After they’d driven up and down the main street of Central Tilba three times, surveying the Dromedary Hotel car park and various side streets, Meredith finally called off the emu parade. ‘They’re not here. And let’s face it, they’re hardly likely to stop off for a string of handcrafted beads or a poster of the Dalai Lama,’ she said as they drove past the Windhorse Buddhist Emporium . . . again.
As much as Annie didn’t want to admit it, Meredith was right. The trail had gone cold. There was nothing for it but to push on. Her fate was fluttering in the breeze like the string of Tibetan prayer flags on the front veranda.
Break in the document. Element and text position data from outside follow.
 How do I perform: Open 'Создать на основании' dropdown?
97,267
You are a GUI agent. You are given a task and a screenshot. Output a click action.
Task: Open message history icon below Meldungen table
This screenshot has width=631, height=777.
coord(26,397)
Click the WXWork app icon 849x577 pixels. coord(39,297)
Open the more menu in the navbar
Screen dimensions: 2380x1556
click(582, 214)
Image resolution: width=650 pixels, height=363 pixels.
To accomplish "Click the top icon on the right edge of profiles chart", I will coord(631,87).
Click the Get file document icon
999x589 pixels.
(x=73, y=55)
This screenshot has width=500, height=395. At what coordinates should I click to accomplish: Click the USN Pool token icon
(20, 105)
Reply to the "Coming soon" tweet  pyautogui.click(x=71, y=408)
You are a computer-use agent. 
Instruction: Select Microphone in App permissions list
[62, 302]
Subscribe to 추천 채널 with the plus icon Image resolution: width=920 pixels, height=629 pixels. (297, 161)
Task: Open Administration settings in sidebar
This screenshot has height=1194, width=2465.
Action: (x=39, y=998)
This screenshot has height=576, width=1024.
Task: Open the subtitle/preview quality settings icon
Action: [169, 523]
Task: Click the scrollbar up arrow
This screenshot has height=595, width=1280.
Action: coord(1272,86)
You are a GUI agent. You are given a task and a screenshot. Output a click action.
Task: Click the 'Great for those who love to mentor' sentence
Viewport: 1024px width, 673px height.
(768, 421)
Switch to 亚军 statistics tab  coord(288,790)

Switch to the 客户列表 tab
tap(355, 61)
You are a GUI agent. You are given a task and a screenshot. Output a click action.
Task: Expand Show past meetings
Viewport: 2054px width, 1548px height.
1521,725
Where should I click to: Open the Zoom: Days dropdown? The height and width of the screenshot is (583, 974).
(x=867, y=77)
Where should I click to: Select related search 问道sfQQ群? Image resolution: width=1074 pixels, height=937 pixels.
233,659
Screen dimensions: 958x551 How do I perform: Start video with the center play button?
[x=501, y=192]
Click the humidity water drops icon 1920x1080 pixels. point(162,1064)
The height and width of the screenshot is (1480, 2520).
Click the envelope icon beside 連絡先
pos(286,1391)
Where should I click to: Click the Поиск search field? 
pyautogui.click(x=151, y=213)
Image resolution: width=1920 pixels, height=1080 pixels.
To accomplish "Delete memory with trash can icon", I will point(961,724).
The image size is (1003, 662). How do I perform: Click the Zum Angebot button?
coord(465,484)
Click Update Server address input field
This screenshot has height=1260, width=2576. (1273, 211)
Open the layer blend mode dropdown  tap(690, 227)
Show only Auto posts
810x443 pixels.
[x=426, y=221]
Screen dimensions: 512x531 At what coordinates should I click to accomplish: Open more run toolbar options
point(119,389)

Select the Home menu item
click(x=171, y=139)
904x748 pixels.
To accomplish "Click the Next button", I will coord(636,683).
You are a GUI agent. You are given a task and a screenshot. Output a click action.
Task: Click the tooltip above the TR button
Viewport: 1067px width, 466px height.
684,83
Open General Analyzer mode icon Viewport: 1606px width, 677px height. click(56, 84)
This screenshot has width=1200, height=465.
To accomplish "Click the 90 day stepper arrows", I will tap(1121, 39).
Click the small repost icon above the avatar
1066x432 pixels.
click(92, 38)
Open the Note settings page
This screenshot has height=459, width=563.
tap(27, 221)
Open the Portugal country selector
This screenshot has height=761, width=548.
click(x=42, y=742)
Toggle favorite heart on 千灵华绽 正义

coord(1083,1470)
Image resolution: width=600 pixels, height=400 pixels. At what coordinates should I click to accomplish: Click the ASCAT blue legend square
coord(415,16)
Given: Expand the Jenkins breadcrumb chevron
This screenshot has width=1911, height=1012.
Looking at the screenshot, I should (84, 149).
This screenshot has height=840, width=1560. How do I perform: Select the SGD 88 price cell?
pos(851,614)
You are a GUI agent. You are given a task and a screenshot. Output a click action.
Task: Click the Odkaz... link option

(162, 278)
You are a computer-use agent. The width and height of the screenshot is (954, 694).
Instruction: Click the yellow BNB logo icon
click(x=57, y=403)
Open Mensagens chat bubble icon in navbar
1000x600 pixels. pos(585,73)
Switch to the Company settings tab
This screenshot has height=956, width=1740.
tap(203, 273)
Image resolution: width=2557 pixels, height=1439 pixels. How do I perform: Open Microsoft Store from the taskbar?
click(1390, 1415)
‘Why don’t we spend the night in the Murramarang National Park?’ said Nina casually. She had to smile to herself. She’d kept this secret well. Little did Annie and Meredith know there was a surprise sunset cocktail party in the offing at . . . what was the name of that beach again?
Nina looked at her map and calculated they had roughly a hundred and twenty k’s to drive. As soon as they cleared the town speed limits, she put the foot down.
It was late afternoon by the time the van rocked down the Durras Discovery Trail into the Murramarang National Park. Meredith was really getting into the rhythm of life on the road now. It was simple. You parked, set up camp, ate, slept, woke, ate, took down camp, drove and . . . did it all again. She hadn’t checked her mobile phone for three days and reassured herself that Caroline would cope with the store. She’d have to.